To identify new antimicrobial candidates, scientists at the University of Pennsylvania mined global venomics datasets using a deep-learning system called APEX.
Guan et al. demonstrate that venoms are a rich source of previously hidden antimicrobial scaffolds, and that integrating large-scale computational mining with experimental validation can accelerate the discovery of urgently needed antibiotics. Image credit: Guan et al., doi: 10.1038/s41467-025-60051-6.
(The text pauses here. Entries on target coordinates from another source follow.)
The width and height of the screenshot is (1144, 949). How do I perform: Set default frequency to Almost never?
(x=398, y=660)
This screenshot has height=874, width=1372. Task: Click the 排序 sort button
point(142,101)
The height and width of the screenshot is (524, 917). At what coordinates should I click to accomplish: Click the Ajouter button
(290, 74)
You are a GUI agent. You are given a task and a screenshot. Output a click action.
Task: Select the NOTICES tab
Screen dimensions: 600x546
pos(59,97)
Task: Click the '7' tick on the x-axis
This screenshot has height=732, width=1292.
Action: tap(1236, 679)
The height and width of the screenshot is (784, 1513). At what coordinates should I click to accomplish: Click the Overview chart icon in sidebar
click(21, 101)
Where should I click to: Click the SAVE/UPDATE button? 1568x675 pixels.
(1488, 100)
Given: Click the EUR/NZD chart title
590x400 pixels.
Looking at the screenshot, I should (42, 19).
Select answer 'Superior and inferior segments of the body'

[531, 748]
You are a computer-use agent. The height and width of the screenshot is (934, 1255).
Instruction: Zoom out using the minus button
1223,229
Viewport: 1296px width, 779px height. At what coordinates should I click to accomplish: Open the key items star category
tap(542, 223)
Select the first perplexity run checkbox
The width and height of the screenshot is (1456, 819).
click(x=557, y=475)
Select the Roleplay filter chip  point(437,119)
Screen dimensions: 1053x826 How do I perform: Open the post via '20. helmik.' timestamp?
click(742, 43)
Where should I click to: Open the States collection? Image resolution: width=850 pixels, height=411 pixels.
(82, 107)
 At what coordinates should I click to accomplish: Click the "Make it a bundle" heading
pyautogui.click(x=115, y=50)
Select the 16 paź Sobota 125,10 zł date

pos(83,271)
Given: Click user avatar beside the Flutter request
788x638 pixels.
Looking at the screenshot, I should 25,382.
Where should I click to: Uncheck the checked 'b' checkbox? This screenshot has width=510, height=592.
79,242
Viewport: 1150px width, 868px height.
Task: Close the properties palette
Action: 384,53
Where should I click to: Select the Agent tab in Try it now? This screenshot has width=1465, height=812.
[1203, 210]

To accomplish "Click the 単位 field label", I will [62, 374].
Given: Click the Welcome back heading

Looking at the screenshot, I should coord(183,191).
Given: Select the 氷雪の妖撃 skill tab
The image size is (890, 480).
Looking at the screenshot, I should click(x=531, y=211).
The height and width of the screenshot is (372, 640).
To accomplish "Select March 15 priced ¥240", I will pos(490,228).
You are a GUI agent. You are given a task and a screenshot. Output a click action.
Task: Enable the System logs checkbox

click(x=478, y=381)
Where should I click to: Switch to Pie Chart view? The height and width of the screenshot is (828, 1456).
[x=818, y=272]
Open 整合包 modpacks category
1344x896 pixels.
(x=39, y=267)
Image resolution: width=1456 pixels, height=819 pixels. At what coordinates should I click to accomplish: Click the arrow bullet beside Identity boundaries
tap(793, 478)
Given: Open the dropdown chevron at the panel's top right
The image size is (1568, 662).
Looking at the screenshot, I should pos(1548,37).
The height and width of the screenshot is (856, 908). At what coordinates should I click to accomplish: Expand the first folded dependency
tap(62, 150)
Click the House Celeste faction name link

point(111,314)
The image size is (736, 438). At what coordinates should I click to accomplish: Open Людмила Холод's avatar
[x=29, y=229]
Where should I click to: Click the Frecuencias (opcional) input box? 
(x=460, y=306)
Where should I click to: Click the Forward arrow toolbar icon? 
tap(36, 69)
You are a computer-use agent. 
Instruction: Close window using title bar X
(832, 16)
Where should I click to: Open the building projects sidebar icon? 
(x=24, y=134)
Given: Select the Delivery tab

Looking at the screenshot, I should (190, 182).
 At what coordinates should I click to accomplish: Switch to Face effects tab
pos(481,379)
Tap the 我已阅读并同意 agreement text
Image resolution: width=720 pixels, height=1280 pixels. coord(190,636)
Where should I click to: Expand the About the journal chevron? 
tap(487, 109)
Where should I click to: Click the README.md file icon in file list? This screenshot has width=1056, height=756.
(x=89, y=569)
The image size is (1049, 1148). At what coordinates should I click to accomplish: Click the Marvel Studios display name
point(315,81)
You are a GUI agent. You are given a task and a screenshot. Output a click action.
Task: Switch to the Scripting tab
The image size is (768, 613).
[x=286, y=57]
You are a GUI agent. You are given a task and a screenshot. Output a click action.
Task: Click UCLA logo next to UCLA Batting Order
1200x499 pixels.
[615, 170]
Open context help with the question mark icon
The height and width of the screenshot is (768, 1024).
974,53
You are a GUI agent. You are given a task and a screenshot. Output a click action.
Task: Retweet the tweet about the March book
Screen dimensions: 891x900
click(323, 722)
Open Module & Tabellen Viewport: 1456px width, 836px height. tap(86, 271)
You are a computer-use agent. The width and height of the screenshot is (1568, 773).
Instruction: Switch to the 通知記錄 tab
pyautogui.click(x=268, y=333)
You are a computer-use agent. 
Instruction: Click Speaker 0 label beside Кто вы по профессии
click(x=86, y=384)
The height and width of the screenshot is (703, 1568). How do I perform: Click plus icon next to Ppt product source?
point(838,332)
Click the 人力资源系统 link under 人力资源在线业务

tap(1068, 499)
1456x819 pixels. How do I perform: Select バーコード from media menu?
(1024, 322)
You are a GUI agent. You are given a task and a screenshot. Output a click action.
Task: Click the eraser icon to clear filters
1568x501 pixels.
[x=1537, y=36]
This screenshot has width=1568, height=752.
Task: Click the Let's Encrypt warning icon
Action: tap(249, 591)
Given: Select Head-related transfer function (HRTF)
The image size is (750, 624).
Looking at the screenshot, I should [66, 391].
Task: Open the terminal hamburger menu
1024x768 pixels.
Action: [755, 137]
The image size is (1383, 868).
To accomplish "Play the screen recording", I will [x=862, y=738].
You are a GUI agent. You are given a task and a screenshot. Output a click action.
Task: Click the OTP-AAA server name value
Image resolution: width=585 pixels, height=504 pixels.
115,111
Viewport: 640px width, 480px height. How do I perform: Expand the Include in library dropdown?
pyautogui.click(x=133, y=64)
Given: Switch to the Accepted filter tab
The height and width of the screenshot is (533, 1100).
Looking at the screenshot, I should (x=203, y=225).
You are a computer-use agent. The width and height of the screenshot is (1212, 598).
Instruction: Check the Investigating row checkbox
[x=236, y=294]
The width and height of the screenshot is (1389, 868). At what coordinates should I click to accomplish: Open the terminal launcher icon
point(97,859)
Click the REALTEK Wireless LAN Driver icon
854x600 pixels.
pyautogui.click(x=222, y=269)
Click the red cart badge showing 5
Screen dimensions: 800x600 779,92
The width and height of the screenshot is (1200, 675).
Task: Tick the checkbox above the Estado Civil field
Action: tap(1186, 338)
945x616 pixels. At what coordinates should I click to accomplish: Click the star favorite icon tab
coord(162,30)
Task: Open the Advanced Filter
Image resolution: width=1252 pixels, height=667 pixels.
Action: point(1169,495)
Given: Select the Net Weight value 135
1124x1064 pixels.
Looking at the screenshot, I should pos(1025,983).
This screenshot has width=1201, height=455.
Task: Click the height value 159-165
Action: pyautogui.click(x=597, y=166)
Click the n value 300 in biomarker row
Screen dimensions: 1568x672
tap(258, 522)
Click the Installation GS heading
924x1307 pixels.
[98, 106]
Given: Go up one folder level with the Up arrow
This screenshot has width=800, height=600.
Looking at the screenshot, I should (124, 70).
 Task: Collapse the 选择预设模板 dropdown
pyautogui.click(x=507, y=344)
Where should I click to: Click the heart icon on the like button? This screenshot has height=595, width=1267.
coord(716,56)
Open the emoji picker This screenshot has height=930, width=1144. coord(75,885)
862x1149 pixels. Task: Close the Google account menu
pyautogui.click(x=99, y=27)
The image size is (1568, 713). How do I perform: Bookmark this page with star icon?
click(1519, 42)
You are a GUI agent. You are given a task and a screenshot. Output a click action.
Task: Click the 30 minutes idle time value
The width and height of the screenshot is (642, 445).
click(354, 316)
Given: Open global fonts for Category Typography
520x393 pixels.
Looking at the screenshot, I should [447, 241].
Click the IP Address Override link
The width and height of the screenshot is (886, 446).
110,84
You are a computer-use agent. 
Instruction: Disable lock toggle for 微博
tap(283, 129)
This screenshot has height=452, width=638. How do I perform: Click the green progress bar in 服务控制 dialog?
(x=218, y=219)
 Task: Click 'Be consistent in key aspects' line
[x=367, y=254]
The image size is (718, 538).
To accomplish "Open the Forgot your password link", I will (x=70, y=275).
The rise of antibiotic-resistant pathogens, particularly gram-negative bacteria, highlights the urgent need for novel therapeutics.
Venoms form an immense and largely untapped reservoir of bioactive molecules with antimicrobial potential.
In the new study, University of Pennsylvania researcher César de la Fuente and his colleagues used the APEX deep-learning system to sift through a database of 16,123 venom proteins and 40,626,260 venom encrypted peptides.
From these, the algorithm identified 386 candidate peptides that are structurally and functionally distinct from known antimicrobial peptides.
“Venoms are evolutionary masterpieces, yet their antimicrobial potential has barely been explored,” Dr. de la Fuente said.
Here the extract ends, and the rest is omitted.